● **DIRECTIONS FOR THIS TASK**
Reproduce every line of the records below word for word, leaving out the pictures.

Extracted data entries:
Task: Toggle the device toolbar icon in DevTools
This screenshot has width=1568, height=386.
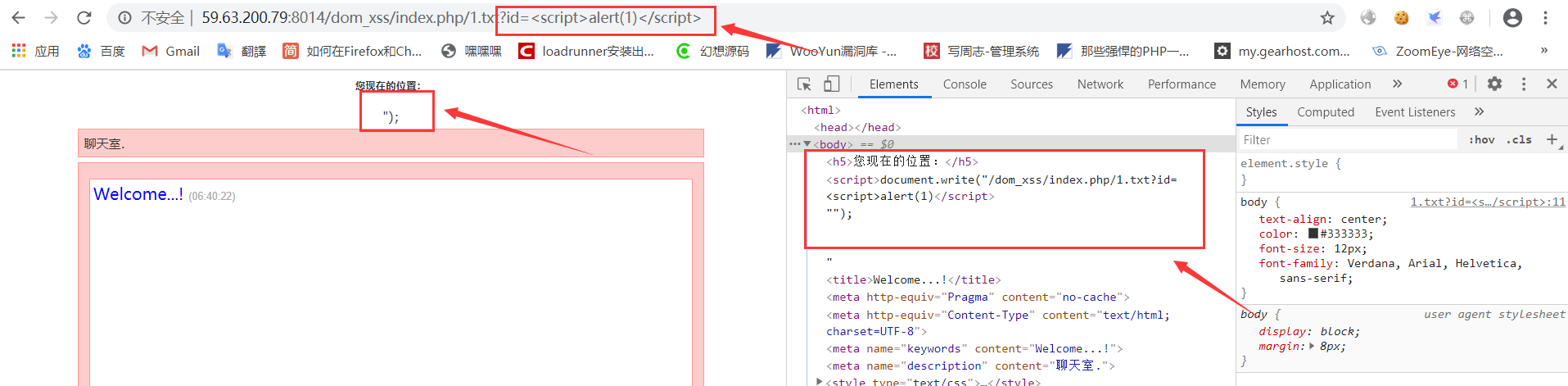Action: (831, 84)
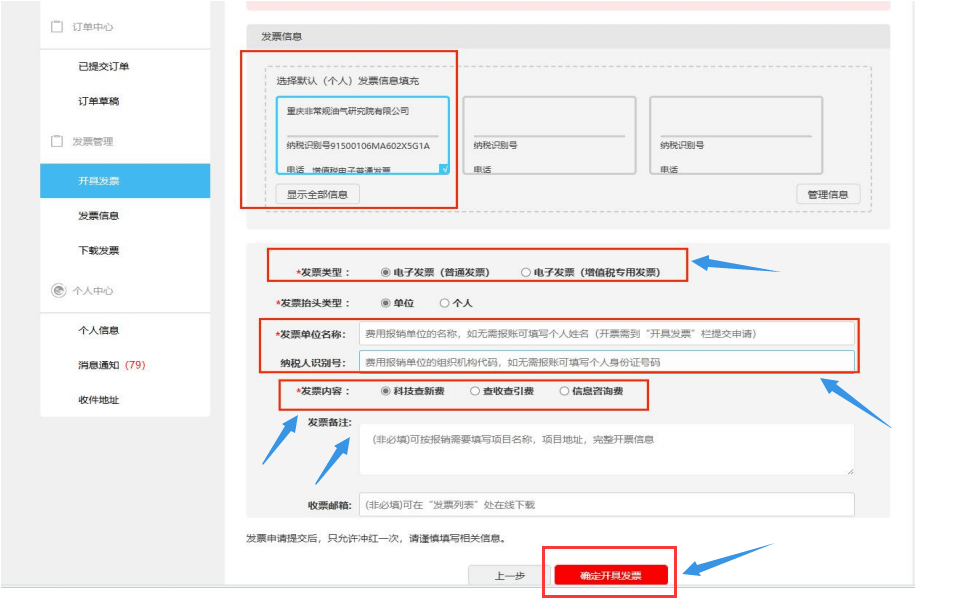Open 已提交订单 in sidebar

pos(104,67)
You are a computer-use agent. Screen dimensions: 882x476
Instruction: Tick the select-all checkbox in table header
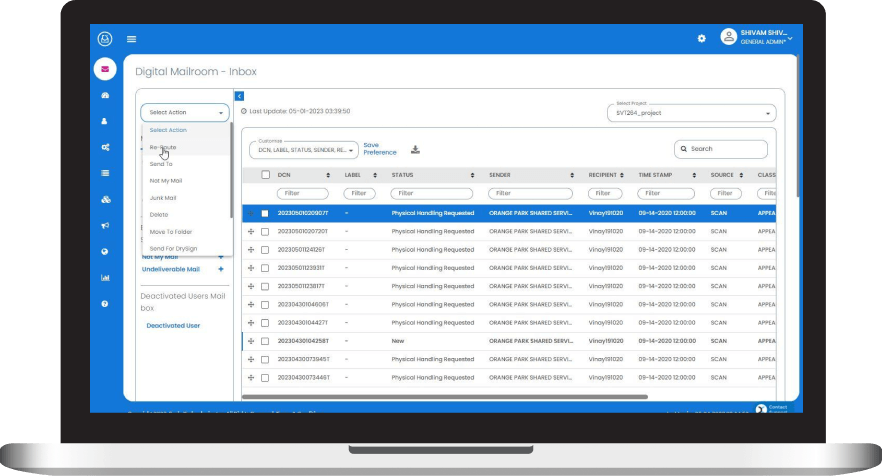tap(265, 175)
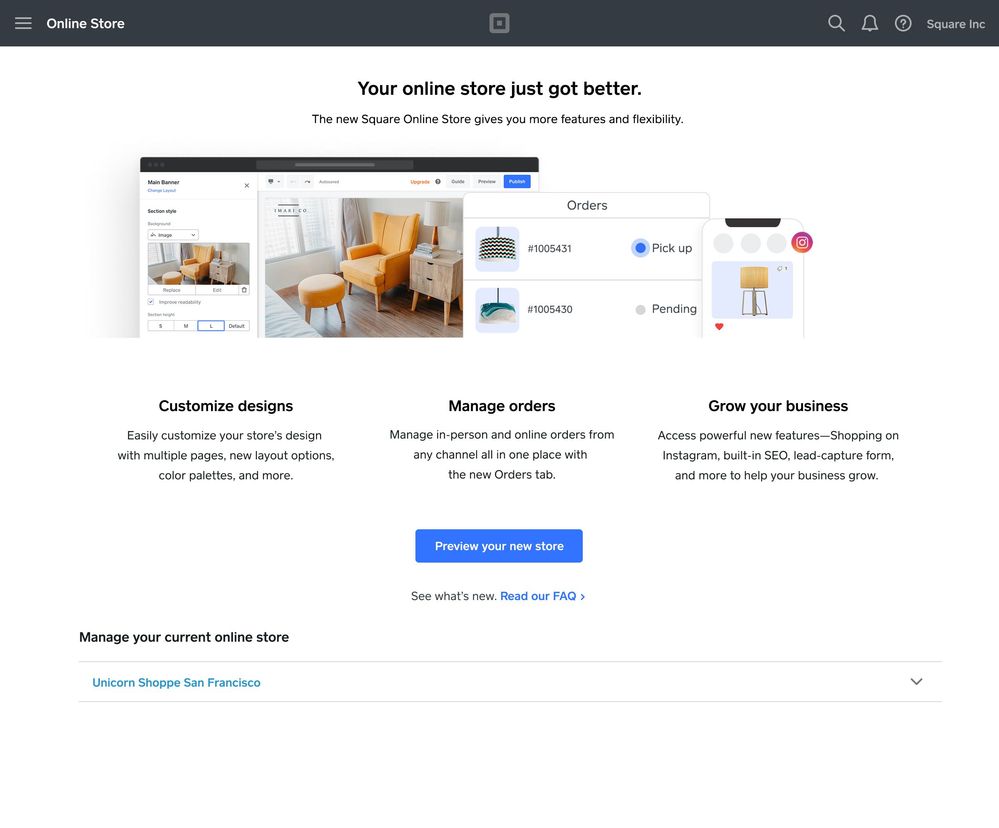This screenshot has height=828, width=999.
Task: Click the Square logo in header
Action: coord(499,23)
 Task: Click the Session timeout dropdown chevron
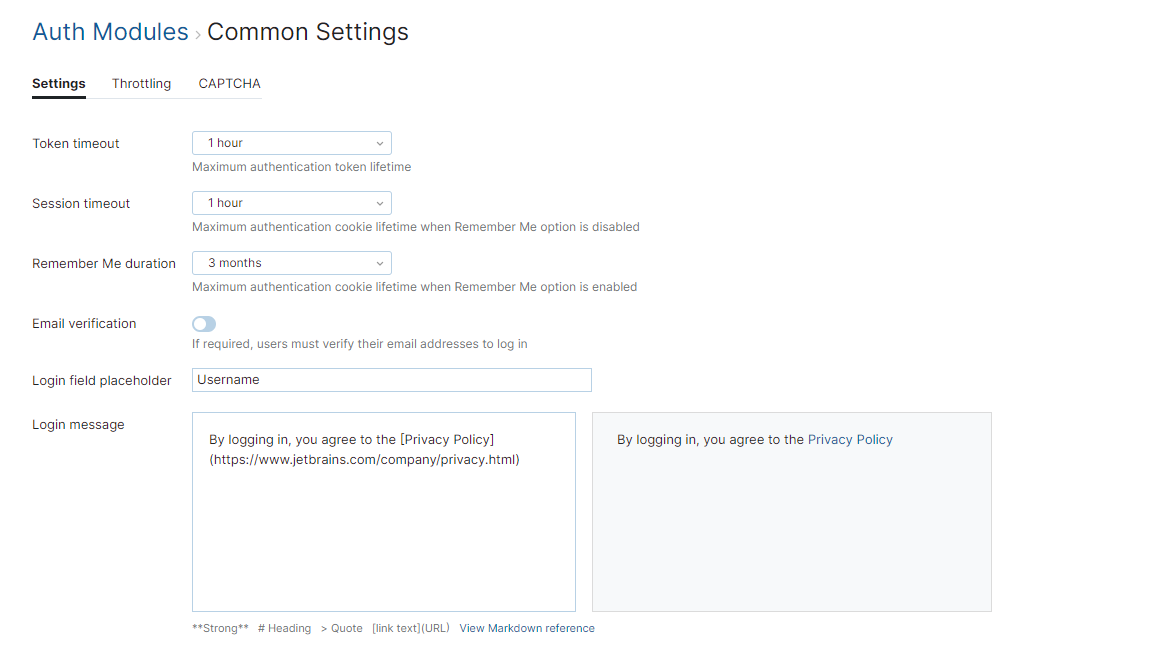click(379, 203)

● **SOLUTION FOR THIS TASK**
Task: Toggle the device toolbar icon in DevTools
This screenshot has width=1568, height=386.
Action: (831, 84)
Open 已提交订单 in sidebar

pos(104,67)
You are a computer-use agent. Screen dimensions: 882x476
Instruction: Tick the select-all checkbox in table header
tap(265, 175)
This screenshot has height=828, width=999.
Task: Click the Square logo in header
Action: coord(499,23)
 Task: Click the Session timeout dropdown chevron
click(379, 203)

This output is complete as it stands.